[INPUT RECORDS — start]
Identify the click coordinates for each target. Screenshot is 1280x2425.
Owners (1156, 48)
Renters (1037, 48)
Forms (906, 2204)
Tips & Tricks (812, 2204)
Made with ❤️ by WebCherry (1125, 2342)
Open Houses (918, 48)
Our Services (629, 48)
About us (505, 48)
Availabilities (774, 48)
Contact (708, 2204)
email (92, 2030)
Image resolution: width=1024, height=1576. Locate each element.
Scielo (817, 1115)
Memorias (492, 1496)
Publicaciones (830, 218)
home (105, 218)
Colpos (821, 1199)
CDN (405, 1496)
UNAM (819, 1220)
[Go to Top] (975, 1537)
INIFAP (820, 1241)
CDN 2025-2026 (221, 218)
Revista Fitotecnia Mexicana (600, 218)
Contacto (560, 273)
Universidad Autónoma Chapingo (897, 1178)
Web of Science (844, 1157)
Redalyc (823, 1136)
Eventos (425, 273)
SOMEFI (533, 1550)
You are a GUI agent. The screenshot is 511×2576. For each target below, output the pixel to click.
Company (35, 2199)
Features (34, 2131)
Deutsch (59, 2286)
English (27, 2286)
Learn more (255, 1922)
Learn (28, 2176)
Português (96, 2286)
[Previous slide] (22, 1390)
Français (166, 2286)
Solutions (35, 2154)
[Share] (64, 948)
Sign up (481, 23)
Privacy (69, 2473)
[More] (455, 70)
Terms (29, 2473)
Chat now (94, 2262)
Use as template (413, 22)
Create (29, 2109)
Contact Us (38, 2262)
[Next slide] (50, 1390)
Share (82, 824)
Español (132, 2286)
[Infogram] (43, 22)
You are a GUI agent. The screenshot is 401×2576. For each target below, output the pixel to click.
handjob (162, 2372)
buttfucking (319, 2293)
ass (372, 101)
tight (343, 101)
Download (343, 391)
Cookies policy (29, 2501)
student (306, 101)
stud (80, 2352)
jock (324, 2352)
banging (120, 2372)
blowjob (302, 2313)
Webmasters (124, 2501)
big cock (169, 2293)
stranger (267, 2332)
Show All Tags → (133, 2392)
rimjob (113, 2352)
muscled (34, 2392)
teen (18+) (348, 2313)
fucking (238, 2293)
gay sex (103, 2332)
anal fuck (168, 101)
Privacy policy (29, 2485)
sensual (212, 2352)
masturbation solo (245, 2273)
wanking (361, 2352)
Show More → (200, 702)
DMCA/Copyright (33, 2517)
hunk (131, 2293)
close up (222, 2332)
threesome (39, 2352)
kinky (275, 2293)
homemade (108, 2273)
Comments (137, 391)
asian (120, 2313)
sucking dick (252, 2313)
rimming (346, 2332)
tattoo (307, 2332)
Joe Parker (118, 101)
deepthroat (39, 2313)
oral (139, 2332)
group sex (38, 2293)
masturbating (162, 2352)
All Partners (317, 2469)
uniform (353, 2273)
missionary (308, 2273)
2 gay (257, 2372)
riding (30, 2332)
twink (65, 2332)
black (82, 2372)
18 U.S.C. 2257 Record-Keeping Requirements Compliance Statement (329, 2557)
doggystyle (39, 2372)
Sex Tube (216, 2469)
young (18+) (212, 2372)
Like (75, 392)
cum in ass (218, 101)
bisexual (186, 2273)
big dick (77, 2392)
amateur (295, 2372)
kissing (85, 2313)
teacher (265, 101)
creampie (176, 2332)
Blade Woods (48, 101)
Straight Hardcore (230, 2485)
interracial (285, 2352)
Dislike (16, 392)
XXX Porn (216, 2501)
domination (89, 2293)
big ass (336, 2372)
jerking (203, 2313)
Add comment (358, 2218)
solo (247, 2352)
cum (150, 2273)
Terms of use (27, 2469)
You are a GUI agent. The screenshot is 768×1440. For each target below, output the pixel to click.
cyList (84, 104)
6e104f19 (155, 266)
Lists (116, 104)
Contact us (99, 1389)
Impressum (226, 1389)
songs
[INPUT RECORDS — finish]
» TASK DESCRIPTION
The whole of the data must be given again, exactly as shown.

» WRITTEN SOLUTION
Identify the click coordinates for each target. Screenshot is 1280x2425.
Owners (1156, 48)
Renters (1037, 48)
Forms (906, 2204)
Tips & Tricks (812, 2204)
Made with ❤️ by WebCherry (1125, 2342)
Open Houses (918, 48)
Our Services (629, 48)
About us (505, 48)
Availabilities (774, 48)
Contact (708, 2204)
email (92, 2030)
Image resolution: width=1024, height=1576. Locate each element.
Scielo (817, 1115)
Memorias (492, 1496)
Publicaciones (830, 218)
home (105, 218)
Colpos (821, 1199)
CDN (405, 1496)
UNAM (819, 1220)
[Go to Top] (975, 1537)
INIFAP (820, 1241)
CDN 2025-2026 (221, 218)
Revista Fitotecnia Mexicana (600, 218)
Contacto (560, 273)
Universidad Autónoma Chapingo (897, 1178)
Web of Science (844, 1157)
Redalyc (823, 1136)
Eventos (425, 273)
SOMEFI (533, 1550)
You are a GUI agent. The screenshot is 511×2576. For each target below, output the pixel to click.
Company (35, 2199)
Features (34, 2131)
Deutsch (59, 2286)
English (27, 2286)
Learn more (255, 1922)
Learn (28, 2176)
Português (96, 2286)
[Previous slide] (22, 1390)
Français (166, 2286)
Solutions (35, 2154)
[Share] (64, 948)
Sign up (481, 23)
Privacy (69, 2473)
[More] (455, 70)
Terms (29, 2473)
Chat now (94, 2262)
Use as template (413, 22)
Create (29, 2109)
Contact Us (38, 2262)
[Next slide] (50, 1390)
Share (82, 824)
Español (132, 2286)
[Infogram] (43, 22)
You are a GUI agent. The screenshot is 401×2576. For each target below, output the pixel to click.
handjob (162, 2372)
buttfucking (319, 2293)
ass (372, 101)
tight (343, 101)
Download (343, 391)
Cookies policy (29, 2501)
student (306, 101)
stud (80, 2352)
jock (324, 2352)
banging (120, 2372)
blowjob (302, 2313)
Webmasters (124, 2501)
big cock (169, 2293)
stranger (267, 2332)
Show All Tags → (133, 2392)
rimjob (113, 2352)
muscled (34, 2392)
teen (18+) (348, 2313)
fucking (238, 2293)
gay sex (103, 2332)
anal fuck (168, 101)
Privacy policy (29, 2485)
sensual (212, 2352)
masturbation solo (245, 2273)
wanking (361, 2352)
Show More → (200, 702)
DMCA/Copyright (33, 2517)
hunk (131, 2293)
close up (222, 2332)
threesome (39, 2352)
kinky (275, 2293)
homemade (108, 2273)
Comments (137, 391)
asian (120, 2313)
sucking dick (252, 2313)
rimming (346, 2332)
tattoo (307, 2332)
Joe Parker (118, 101)
deepthroat (39, 2313)
oral (139, 2332)
group sex (38, 2293)
masturbating (162, 2352)
All Partners (317, 2469)
uniform (353, 2273)
missionary (308, 2273)
2 gay (257, 2372)
riding (30, 2332)
twink (65, 2332)
black (82, 2372)
18 U.S.C. 2257 Record-Keeping Requirements Compliance Statement (329, 2557)
doggystyle (39, 2372)
Sex Tube (216, 2469)
young (18+) (212, 2372)
Like (75, 392)
cum in ass (218, 101)
bisexual (186, 2273)
big dick (77, 2392)
amateur (295, 2372)
kissing (85, 2313)
teacher (265, 101)
creampie (176, 2332)
Blade Woods (48, 101)
Straight Hardcore (230, 2485)
interracial (285, 2352)
Dislike (16, 392)
XXX Porn (216, 2501)
domination (89, 2293)
big ass (336, 2372)
jerking (203, 2313)
Add comment (358, 2218)
solo (247, 2352)
cum (150, 2273)
Terms of use (27, 2469)
You are a GUI agent. The screenshot is 768×1440. For each target below, output the pixel to click.
cyList (84, 104)
6e104f19 (155, 266)
Lists (116, 104)
Contact us (99, 1389)
Impressum (226, 1389)
songs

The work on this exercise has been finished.